Die eiserne Türe im Wachtstein
Inhaltsverzeichnis
G´schichtl
Unweit des Ortes Traunstein erhebt sich der Wachtstein, eine Gruppe riesiger, mit Nadelhölzern bewachsener Granitblöcke. Er ist heute ein beliebter Aussichtsplatz und dürfte schon in grauer Vorzeit als Wachtberg benutzt worden sein. Von ihm erzählt man:
An einem Karfreitag ging eine arme Frau mit ihrem Kind in den Wald, um Holz zu sammeln. Als sie am Wachtstein vorbeikam sah sie wie sich im Wachtstein eine schwere Eisentür öffnete. Von ihrer Neugier getrieben wagte sie, mit ihrem Kind an der Hand, einen Blick in das Innere. Sie glaubte ihren Augen nicht trauen zu können als sie hinter der Eisentüre eine Schatzkammer, gefüllt mit den fantastischsten Gold und Edelsteinen, entdeckte. Die Schatzkammer funkelte und leuchtete durch den Glanz der Schätze so stark dass es in der Kammer taghell war. Sie ließ die Hand ihres Kindes los, löste ihre Schürze und breitete sie am Boden aus. Noch nie hatte sich die Frau etwas genommen, was ihr nicht gehörte, doch sie konnte nicht widerstehen. Mit beiden Händen schaufelte sie Gold, Edelsteine, Perlen und Juwelen auf ihre Schürze, so viel dass sie die Schürze beinahe nicht mehr anheben konnte. So schnell sie konnte, verließ die Frau die Kammer. Hinter ihr fiel die eiserne Tür schwer ins Schloss. Zu ihrem Schrecken erkannte sie, dass sie in der Eile ihr eigenes Kind in der Schatzkammer vergessen hatte. Doch die Tür war verschwunden und am ganzen Wachtstein war kein Eingang mehr zu finden. Da fing die arme Frau bitterlich an zu weinen. Sie war reich und arm zugleich.

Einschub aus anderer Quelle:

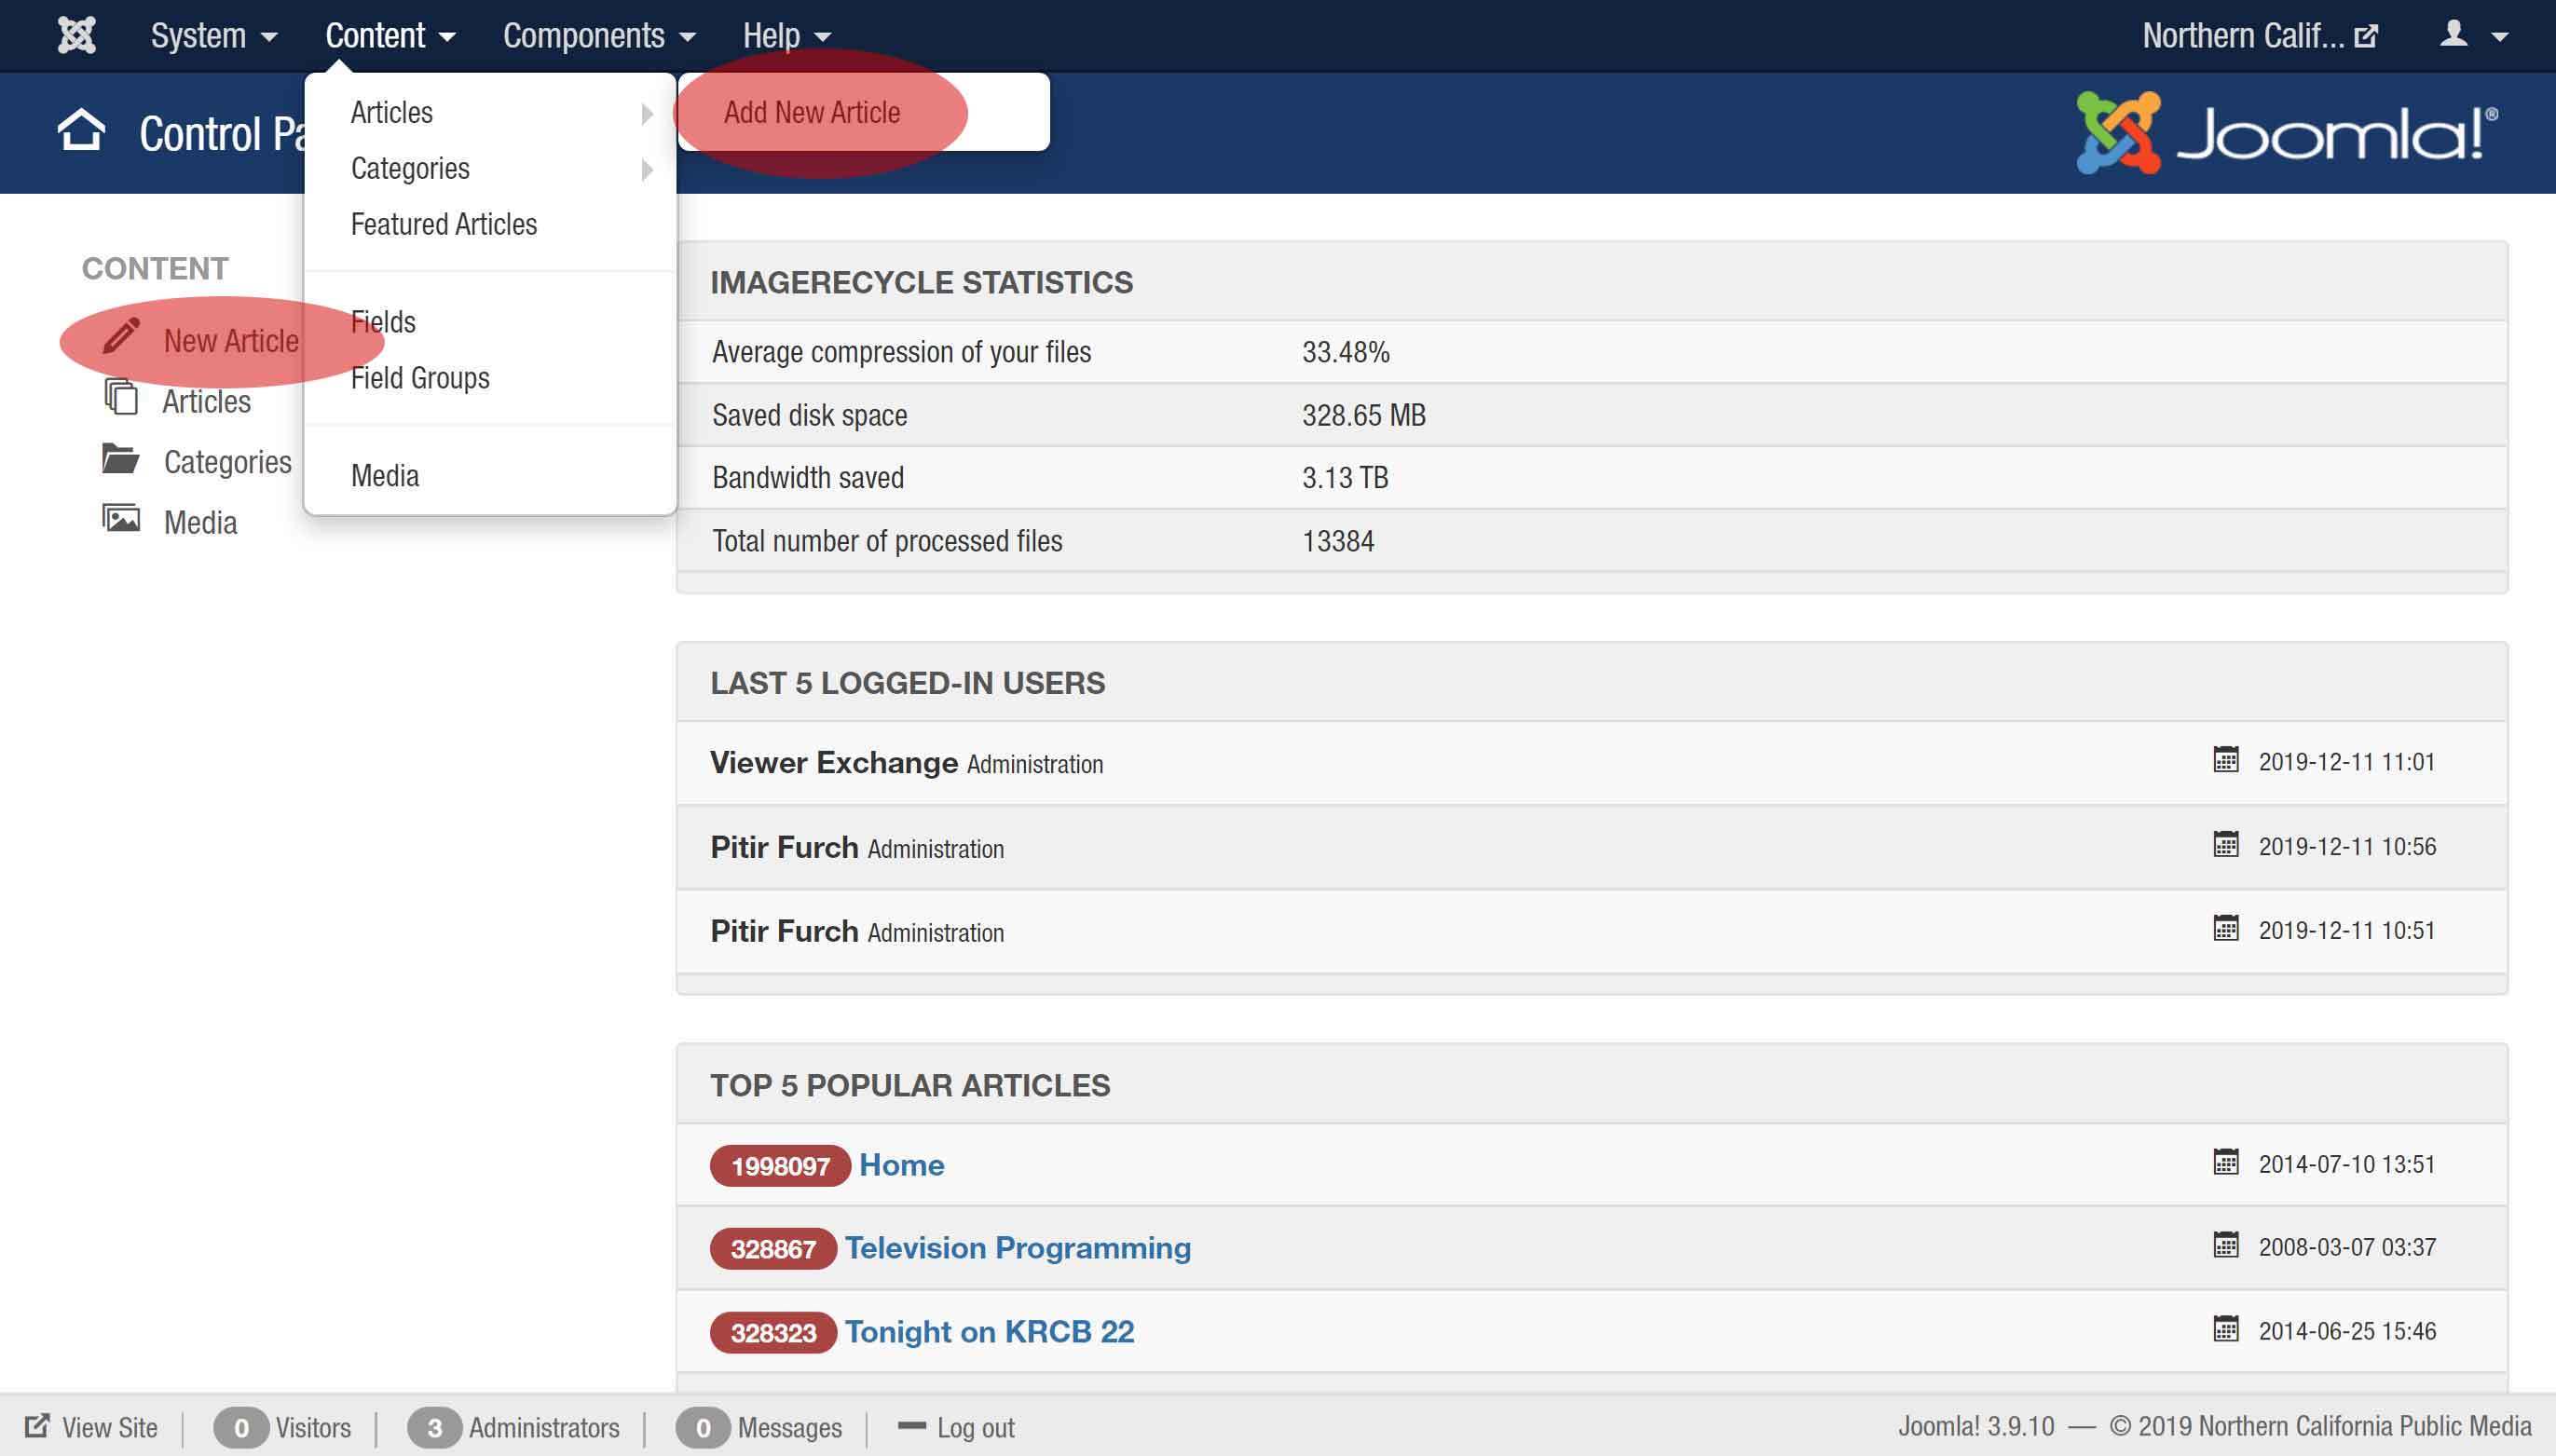Select Add New Article submenu entry
Viewport: 2556px width, 1456px height.
tap(812, 113)
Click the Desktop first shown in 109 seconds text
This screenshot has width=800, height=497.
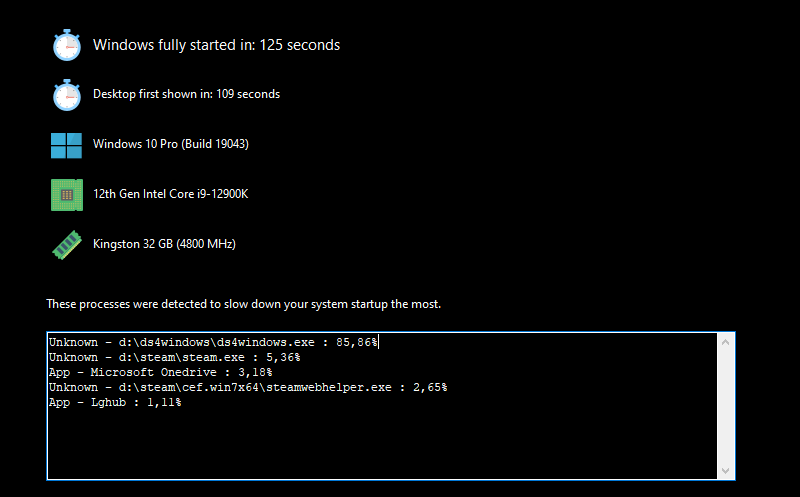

In ihrem Kummer wandte sie sich an den Pfarrer von Traunstein und fragte ihn um Rat. Er tröstete die verzweifelte Frau und gab ihr den Rat, ein Jahr später, wieder am Karfreitag erneut ihr Glück am Wachtstein zu versuchen. Vielleicht würde sich die Tür erneut öffnen. Nach einem vollen Jahr Wartezeit kam abermals der Karfreitag. Hoffnungsvoll machte sich die Frau erneut auf den Weg zum Wachtstein und tatsächlich - die eiserne Tür ging wieder auf. Der Berg schenkte der verzagten Frau ihr verloren geglaubtes Kind wieder. Nun kannte ihr Glück keine Grenzen mehr, alle Not hatte ein Ende gefunden. Die Frau war reich und hatte auch ihr Kind wieder. Die eiserne Tür im Wachtstein fiel abermals schwer ins Schloss. Niemand sah sie seit diesem Tage wieder.
Zielgruppe
alle
Botschaft
Über den Wachtstein im Waldviertel.
Zusatz-Info
Aus dem einstigen Granitgebirge sind gigantische Gesteinsblöcke entstanden. In früheren Zeiten war der Wachtstein wahrscheinlich ein wichtiger Punkt in der Kreidefeuerkette zwischen Jauerling und der Burg Arbesbach. Der Wachtstein dient heute als vielbesuchter Aussichtsplatz und beliebtes Ausflugsziel, von dem man an klaren Tagen bis zum Schneeberg sieht.
Quelle
Fritz Rötzer: Sagen aus dem südlichen Waldviertel. Melk a. d. Donau: Wedl, 1952.